Can someone update me on the the status on the rebuilding of the Long Branch fishing pier. I was told two years ago that the first pylon would be in place but have heard nothing since.


----------



## cfishigotu

Last I heard they were still getting the $$ together.


----------



## mytoma723

Its too bad that this pier burnt down. 25 years ago it was one of the best places along the coast for fluking. I remember when fishing was so good that the party boats came within casting distance of the pier and the 5 oz weights would go flying. This place was also great for bluefish in the am, blackfish during the day and in the winter whiting and ling would fill the 5 gallon buckets. It is ashame that this great fishing spot was lost to amusements and insurance. I hope if they get the financing, they first think of the fisherman and their families. Everyone should write their congressman/woman and let them know that the fisherman should be thought of and not always punished when greed effects the fishing population.


----------



## cfishigotu

Mytoma,

We need to get this registry BS over too. Our state "NJ" sucks on helping out the anglers. We need to press them to invest in our waters and shorelines.

Look at Florida!

Carl


----------



## mytoma723

Carl,

I totally agree but I would be willing to pay the $15.00 if I knew all of it were going to benefit the angler. I'm afraid to know what percentage of it would go to adminitration fees and would want a breakdown before I would pay it. 

Tom


----------



## cfishigotu

Yes, it's sad. If you go the license/registry today. The $15 would go to a light bulb in Washington. I would wait it out if I were you if you can. Need the governor to sign it or we need a license.

Carl


----------



## brooklyn fish

*Long branch pier*



mytoma723 said:


> Its too bad that this pier burnt down. 25 years ago it was one of the best places along the coast for fluking. I remember when fishing was so good that the party boats came within casting distance of the pier and the 5 oz weights would go flying. This place was also great for bluefish in the am, blackfish during the day and in the winter whiting and ling would fill the 5 gallon buckets. It is ashame that this great fishing spot was lost to amusements and insurance. I hope if they get the financing, they first think of the fisherman and their families. Everyone should write their congressman/woman and let them know that the fisherman should be thought of and not always punished when greed effects the fishing population.

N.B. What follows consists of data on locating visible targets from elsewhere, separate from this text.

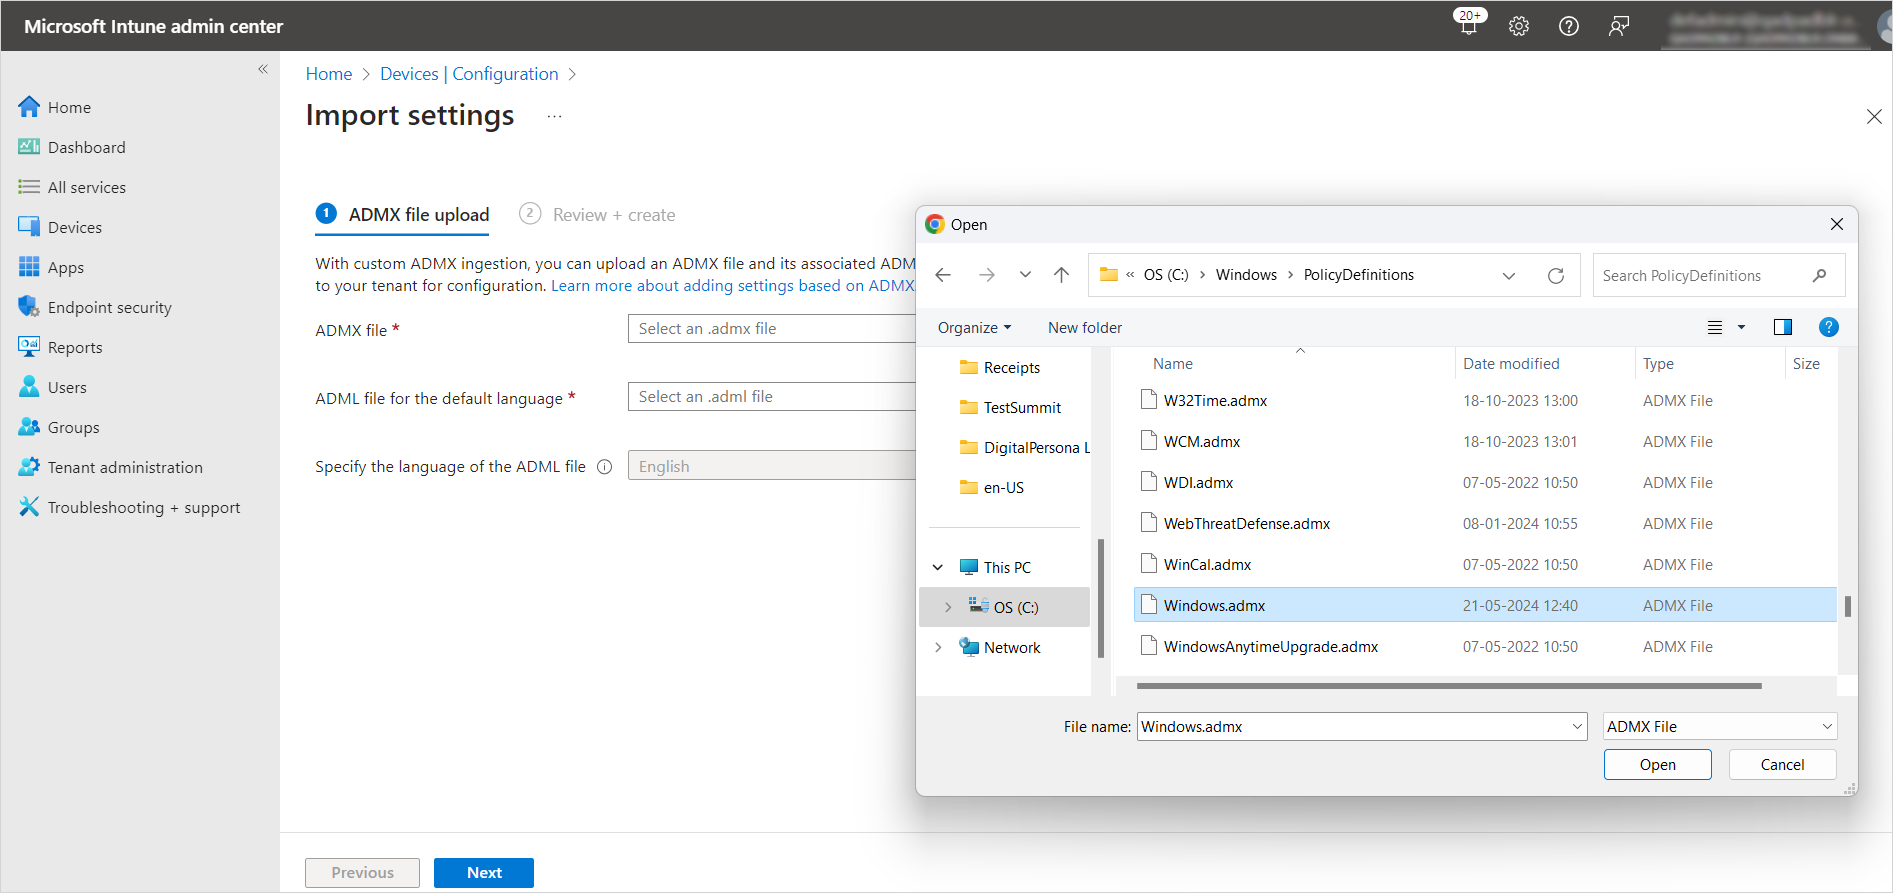Open the notifications bell icon
The image size is (1893, 893).
pos(1468,26)
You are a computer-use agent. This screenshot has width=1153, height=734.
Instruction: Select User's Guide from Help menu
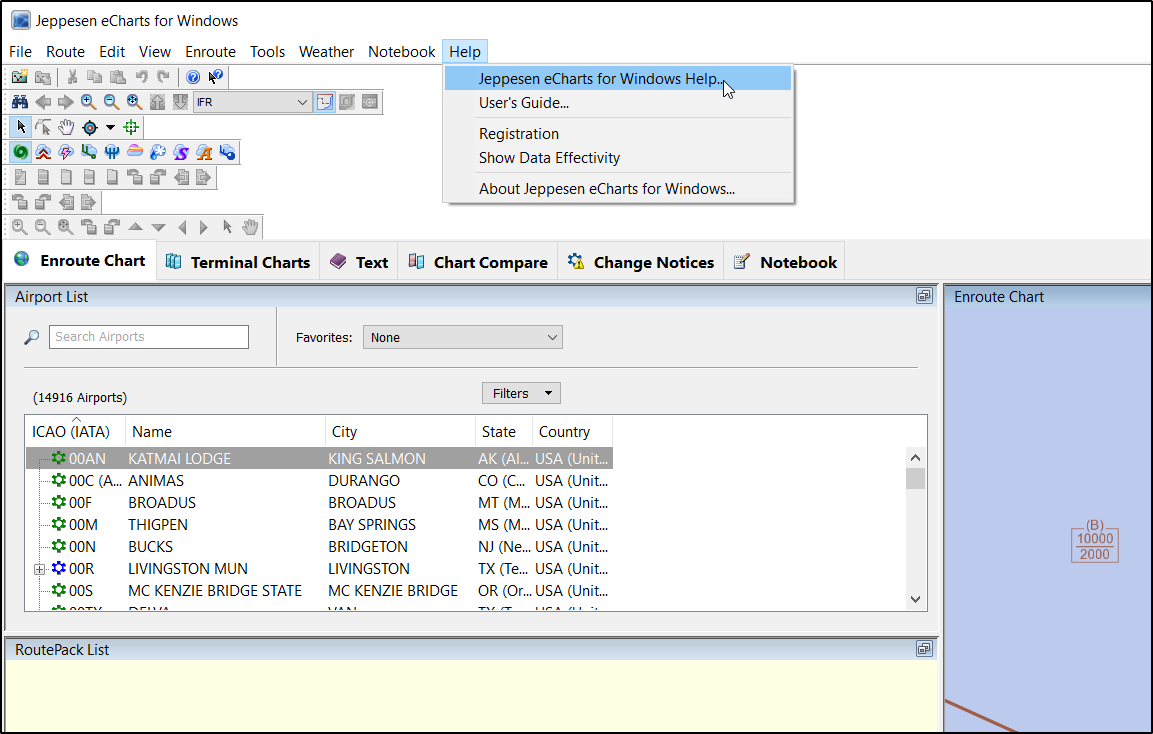point(523,103)
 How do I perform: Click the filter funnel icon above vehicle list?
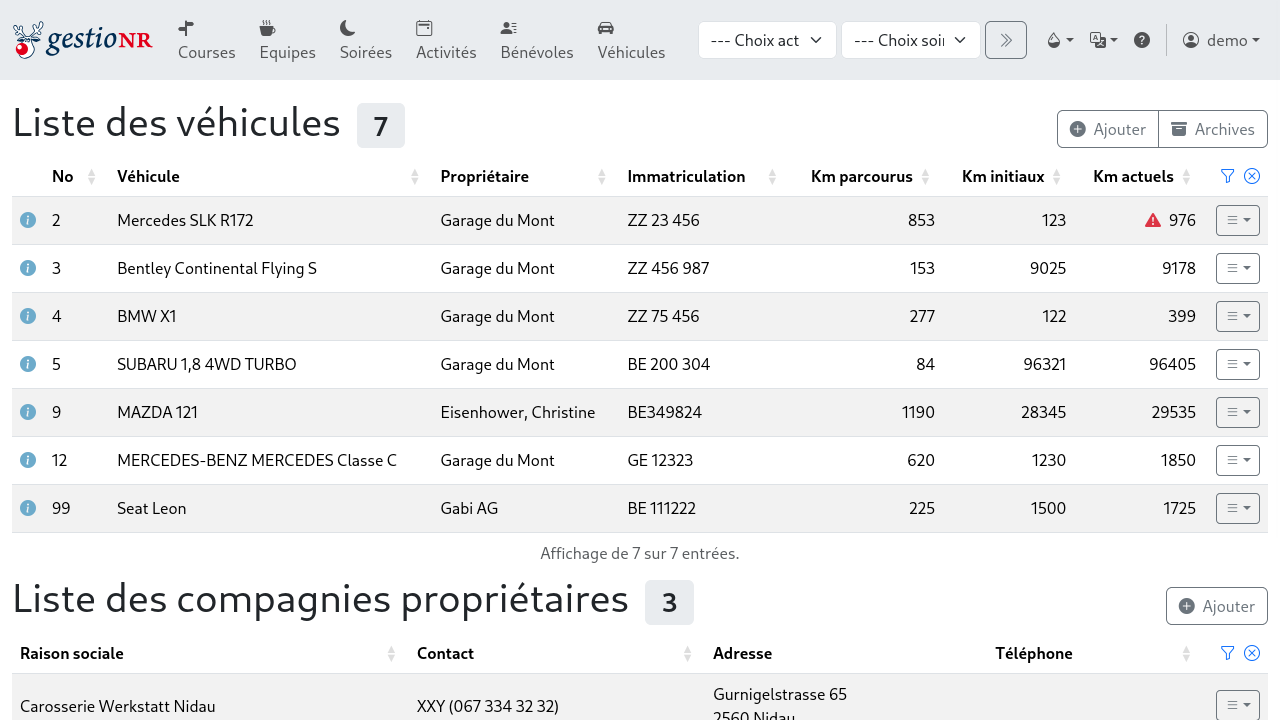click(1227, 175)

I remember the pier from family fishing trips in the 1950s and 1960s. Great family fishing spot, although the majority of the fluke were caught by the experts on the end who cast 4 ounce sinkers with long surf rods. My Mom and Dad, may they rest in peace, were on the pier when it burnt. They were hearded off the pier by the firefighters who didn't let them take their tackle box. Luckily, my Dad received a call a few days later and found most of his tackle. They missed the pier greatly. I hope to see a new pier, although I suspect it's unlikely to happen.


----------



## mytoma723

The thing I remember the most about fishing there was the knowledge of the fishermen (especially Red) and how they would stop fishing to help anyone who needed their help. There were a few idiots but 98% of the regulars were there for you. I still use little tricks they taught me today. If enough people write to their congressmen this can happen.


----------